The operational requirements of a workload are as important as its business requirements. Efficient processes ensure the workload achieves business outcomes within the constraints of compliance, whether that compliance is organizational or external. The key is to find repeatability with consistency.

The goals of the Operational Excellence pillar are to do the right thing, to do it the right way, and to solve the right problems as a team.

If you meet these goals, workloads will run reliably and predictably even during times of change. Inability to fulfill operational requirements can lead to failed deployments, inconsistent user experience, and added costs that could have been avoided through proper planning and streamlined execution.

Embrace DevOps culture

Goal icon Empower development and operations teams to continuously improve their system design and processes by working together with a mindset of collaboration, shared responsibility, and ownership.

DevOps is a community of practice where diversity of perspective and skills drives toward one mission. Teams must foster a collaborative environment of shared knowledge instead of siloed learning. Use shared functions to strive to overcome resource constraints.

A good DevOps culture thrives on shared responsibility. Development and operations teams should align their goals and priorities with the expectations of their customers and keep business focus in mind. The development team should involve the operations team in the feedback loop so the improvements are driven upstream and other teams benefit equally. Conversely, operations teams are responsible for making the development team successful in their business outcomes by sharing resources and feedback that are relevant to the workload.

At the same time, DevOps practices apply clear lines of ownership and accountability to each team. Regardless of where the application runs, the workload team is responsible for that application.

DevOps optimizes operational tasks so that they're effective but not burdensome. To reap the full benefit of DevOps, the culture should optimize processes through technology and have processes for people in the organization to promote transparent communication.

Approach Benefits
Use common systems and tools that promote a collaborative environment for communication and tracking progress. Common tools and processes enable transparent communication. Both development and operations teams benefit from situational awareness across various environments, common support issues, and overall challenges and wins.

Teams will already be familiar with existing escalation paths if there's an incident.

A shared backlog makes priorities, such as working on new features or fixing bugs, clear.
Build a continuous learning and experimentation mindset throughout the development cycle.

Support knowledge sharing across teams and maintain documentation for reuse.

Conduct blameless analysis and debrief post-release and/or post-incident reviews.
Through experimentation mechanisms, such as A/B testing and developing proofs of concept, you can encourage innovation while keeping costs low.

Share knowledge through collaboration that makes the team proficient in design approaches, tooling, and processes.

Doing retrospectives after a project helps identify areas for improvement and celebrate success.
Adopt proven industry agile practices that focus on action optimization.

________________________

TASK BRIEF: Retype the section of the operational excellence text above that begins with "DevOps optimizes operational" and continues through "there's an incident.", keeping every word and punctuation mark unchanged.

DATA BLOCK:
________________________

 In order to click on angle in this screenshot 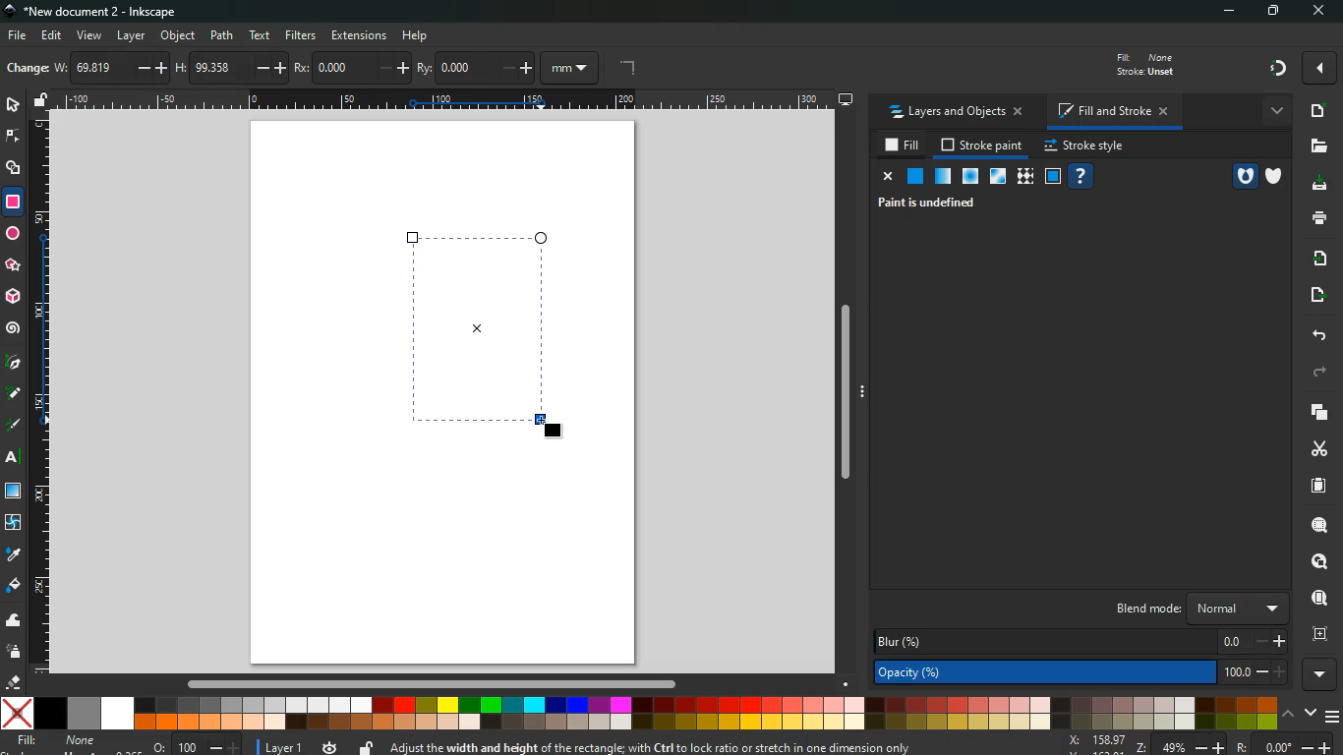, I will do `click(625, 69)`.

________________________

PROBLEM SOLUTION:
DevOps optimizes operational tasks so that they're effective but not burdensome. To reap the full benefit of DevOps, the culture should optimize processes through technology and have processes for people in the organization to promote transparent communication.

Approach Benefits
Use common systems and tools that promote a collaborative environment for communication and tracking progress. Common tools and processes enable transparent communication. Both development and operations teams benefit from situational awareness across various environments, common support issues, and overall challenges and wins.

Teams will already be familiar with existing escalation paths if there's an incident.